I must say, my first reaction when I saw Silent Sam lying with his face in the dirt was, “Well, he was made of better material than that statue in Durham.” Sam looked pretty much intact as he lay there. The Durham Confederate crumbled into a heap of scrap metal when he came down.

My second thought was that protestors were giving Republicans a rallying cry for their base. They played into the hands of the people who want us to believe college campuses on are on the verge of exploding with leftist angst like they did in the 1960s and early 1970s. The GOP can cast themselves as the party that will maintain law and order and protect the heritage of white Southerners.

And the white part is important. As the GOP has descended into the depths of Trumpian populism, Republicans have used race as both a divider and motivator. They need a large turnout from white working class voters to mitigate the impact of the Democratic advantage that’s building across the country. They can use the toppling of Sam to stake themselves out as the defenders of Southern heritage as mobs of unruly students vandalize monuments honoring the Lost Cause.

Former Governor Pat McCrory jumped into the fray comparing the toppling of Sam to Nazi book burnings in 1930s Germany. In fact, toppling Sam is more akin to Russians pulling down statues of Lenin and Stalin or the Iraqis destroying statues of Saddam. Silent Sam and most of the 500 or so other monuments honoring the Confederacy are really physical expressions of white supremacy and racial oppression that defined the Jim Crow era.

At the dedication of Sam, Julian Carr made clear that the monument was a tribute to the men who “saved the very Anglo Saxon race in the South.” On monuments across the region, plaques echo these sentiments, hailing the nobility of the warrior and the righteousness of his cause. They should have come down when we ended Jim Crow fifty years ago.
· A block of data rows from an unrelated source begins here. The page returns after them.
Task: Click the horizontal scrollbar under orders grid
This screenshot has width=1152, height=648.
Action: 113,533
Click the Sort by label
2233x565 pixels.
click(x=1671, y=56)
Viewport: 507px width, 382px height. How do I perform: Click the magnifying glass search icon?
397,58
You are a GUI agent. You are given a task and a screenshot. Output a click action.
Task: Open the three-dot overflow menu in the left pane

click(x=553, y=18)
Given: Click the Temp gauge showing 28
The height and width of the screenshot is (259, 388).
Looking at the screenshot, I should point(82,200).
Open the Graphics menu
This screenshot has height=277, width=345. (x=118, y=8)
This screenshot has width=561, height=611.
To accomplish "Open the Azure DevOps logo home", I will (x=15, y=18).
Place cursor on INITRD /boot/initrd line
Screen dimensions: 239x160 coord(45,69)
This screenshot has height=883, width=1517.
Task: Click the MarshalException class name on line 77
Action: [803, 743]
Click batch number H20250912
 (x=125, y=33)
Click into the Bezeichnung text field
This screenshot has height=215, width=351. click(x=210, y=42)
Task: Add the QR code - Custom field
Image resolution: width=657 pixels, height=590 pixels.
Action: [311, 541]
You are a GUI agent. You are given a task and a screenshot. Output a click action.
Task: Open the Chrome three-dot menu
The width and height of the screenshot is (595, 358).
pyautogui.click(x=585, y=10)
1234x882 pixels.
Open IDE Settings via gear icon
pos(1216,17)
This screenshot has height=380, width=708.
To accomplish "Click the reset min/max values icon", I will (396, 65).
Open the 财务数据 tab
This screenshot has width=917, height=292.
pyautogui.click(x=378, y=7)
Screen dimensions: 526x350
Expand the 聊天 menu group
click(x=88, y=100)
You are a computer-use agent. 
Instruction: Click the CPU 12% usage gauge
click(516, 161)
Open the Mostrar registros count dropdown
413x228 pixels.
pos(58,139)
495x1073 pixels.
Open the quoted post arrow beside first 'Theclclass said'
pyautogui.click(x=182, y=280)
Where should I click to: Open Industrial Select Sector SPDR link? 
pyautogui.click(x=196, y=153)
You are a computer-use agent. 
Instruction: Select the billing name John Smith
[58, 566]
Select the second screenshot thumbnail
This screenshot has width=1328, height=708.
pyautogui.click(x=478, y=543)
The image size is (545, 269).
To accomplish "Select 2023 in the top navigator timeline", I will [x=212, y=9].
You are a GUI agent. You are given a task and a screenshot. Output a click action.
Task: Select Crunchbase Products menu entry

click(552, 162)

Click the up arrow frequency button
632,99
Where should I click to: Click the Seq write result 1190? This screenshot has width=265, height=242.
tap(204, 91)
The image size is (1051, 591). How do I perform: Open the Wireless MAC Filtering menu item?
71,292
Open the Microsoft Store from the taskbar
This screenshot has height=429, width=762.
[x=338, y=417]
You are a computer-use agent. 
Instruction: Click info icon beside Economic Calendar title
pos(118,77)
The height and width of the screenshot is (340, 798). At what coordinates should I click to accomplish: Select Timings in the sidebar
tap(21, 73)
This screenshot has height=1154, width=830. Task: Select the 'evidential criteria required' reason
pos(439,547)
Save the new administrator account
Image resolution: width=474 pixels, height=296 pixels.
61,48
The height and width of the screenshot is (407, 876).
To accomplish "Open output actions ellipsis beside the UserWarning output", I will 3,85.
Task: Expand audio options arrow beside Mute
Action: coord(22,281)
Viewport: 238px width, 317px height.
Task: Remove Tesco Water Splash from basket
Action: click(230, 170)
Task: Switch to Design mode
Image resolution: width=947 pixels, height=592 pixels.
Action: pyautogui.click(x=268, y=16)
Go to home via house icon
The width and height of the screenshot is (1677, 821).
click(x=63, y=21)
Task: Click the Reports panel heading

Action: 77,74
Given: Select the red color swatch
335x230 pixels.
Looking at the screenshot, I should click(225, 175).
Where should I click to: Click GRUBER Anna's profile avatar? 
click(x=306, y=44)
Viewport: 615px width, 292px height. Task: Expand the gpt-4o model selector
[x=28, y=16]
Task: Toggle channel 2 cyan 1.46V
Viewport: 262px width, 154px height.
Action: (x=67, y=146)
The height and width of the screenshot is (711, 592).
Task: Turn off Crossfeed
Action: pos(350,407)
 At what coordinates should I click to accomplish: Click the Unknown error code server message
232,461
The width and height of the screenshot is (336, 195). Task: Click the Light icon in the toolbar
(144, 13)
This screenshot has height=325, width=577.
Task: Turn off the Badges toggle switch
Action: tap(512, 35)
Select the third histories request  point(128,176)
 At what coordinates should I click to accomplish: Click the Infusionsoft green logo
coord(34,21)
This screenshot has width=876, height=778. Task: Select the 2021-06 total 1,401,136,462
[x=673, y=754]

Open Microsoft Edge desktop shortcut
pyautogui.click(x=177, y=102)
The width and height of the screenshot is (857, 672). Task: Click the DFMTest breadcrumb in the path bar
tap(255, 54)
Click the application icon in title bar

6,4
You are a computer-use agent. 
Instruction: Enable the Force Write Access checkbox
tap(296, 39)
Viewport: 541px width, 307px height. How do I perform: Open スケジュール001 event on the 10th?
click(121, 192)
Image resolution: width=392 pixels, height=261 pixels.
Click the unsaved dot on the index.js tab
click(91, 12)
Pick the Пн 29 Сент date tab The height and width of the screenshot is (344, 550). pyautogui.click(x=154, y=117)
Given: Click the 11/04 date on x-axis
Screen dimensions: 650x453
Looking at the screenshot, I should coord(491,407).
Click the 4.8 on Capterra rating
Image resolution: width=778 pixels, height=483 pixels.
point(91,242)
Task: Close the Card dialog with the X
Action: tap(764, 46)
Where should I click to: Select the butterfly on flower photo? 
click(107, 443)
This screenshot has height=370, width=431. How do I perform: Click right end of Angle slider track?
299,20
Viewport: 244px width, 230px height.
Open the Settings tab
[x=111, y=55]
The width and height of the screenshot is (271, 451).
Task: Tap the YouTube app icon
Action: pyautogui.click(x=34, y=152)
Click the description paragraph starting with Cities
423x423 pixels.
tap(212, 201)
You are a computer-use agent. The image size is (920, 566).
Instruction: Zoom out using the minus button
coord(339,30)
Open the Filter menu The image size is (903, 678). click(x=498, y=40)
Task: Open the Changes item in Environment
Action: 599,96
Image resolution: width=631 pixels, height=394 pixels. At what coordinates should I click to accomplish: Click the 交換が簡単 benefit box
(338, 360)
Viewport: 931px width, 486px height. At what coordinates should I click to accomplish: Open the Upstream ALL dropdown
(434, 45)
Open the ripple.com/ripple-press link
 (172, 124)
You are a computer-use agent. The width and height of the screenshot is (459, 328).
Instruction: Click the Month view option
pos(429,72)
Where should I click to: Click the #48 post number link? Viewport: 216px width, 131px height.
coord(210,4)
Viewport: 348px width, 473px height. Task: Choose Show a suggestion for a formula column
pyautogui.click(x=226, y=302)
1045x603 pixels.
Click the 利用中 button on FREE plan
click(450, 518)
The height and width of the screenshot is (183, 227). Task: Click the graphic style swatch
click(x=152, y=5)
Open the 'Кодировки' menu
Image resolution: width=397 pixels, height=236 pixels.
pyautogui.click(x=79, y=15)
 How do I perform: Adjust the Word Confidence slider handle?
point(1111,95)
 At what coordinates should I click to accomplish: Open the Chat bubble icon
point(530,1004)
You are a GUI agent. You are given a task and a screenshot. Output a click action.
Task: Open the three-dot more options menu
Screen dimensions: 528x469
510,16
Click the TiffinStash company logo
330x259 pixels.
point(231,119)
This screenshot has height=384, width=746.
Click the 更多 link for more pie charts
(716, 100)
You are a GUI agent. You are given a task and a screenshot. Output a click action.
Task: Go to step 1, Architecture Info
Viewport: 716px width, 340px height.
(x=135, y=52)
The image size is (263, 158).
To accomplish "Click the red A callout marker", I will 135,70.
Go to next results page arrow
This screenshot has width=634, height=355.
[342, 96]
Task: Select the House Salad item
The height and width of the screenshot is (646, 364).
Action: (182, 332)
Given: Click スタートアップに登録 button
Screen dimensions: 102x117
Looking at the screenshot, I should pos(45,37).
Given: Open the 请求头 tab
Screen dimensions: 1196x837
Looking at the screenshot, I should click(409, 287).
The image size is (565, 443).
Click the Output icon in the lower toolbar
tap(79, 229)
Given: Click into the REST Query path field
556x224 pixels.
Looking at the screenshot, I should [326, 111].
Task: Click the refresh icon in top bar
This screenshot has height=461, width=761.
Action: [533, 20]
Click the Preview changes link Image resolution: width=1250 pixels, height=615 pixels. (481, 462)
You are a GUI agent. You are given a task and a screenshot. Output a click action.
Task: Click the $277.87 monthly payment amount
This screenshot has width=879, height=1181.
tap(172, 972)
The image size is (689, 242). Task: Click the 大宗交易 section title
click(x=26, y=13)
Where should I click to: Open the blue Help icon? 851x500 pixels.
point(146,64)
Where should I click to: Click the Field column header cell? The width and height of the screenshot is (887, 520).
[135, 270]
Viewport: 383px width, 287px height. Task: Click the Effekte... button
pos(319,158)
Instead, the Republicans in the legislature rushed to protect them three years ago when, in the wake of the Mother Emmanuel Massacre, South Carolina decided to remove the Confederate flag from the grounds of its capitol. The GOP here passed onerous legislation to prevent local governments from removing statues and monuments. They blocked amendments that would have allowed for a “reasonable, legal process for removal,” as reporter Kirk Ross tweeted. In essence, they made the monuments a protected class.

The students who brought down Sam acted because they believed the power structure wouldn’t. In their eyes, the power of democracy had broken down. Despite overwhelming sentiment in the University community, a monument to white supremacy was protected by state government and university officials unwilling to challenge it. Congressman David Price correctly characterized the felling as civil disobedience.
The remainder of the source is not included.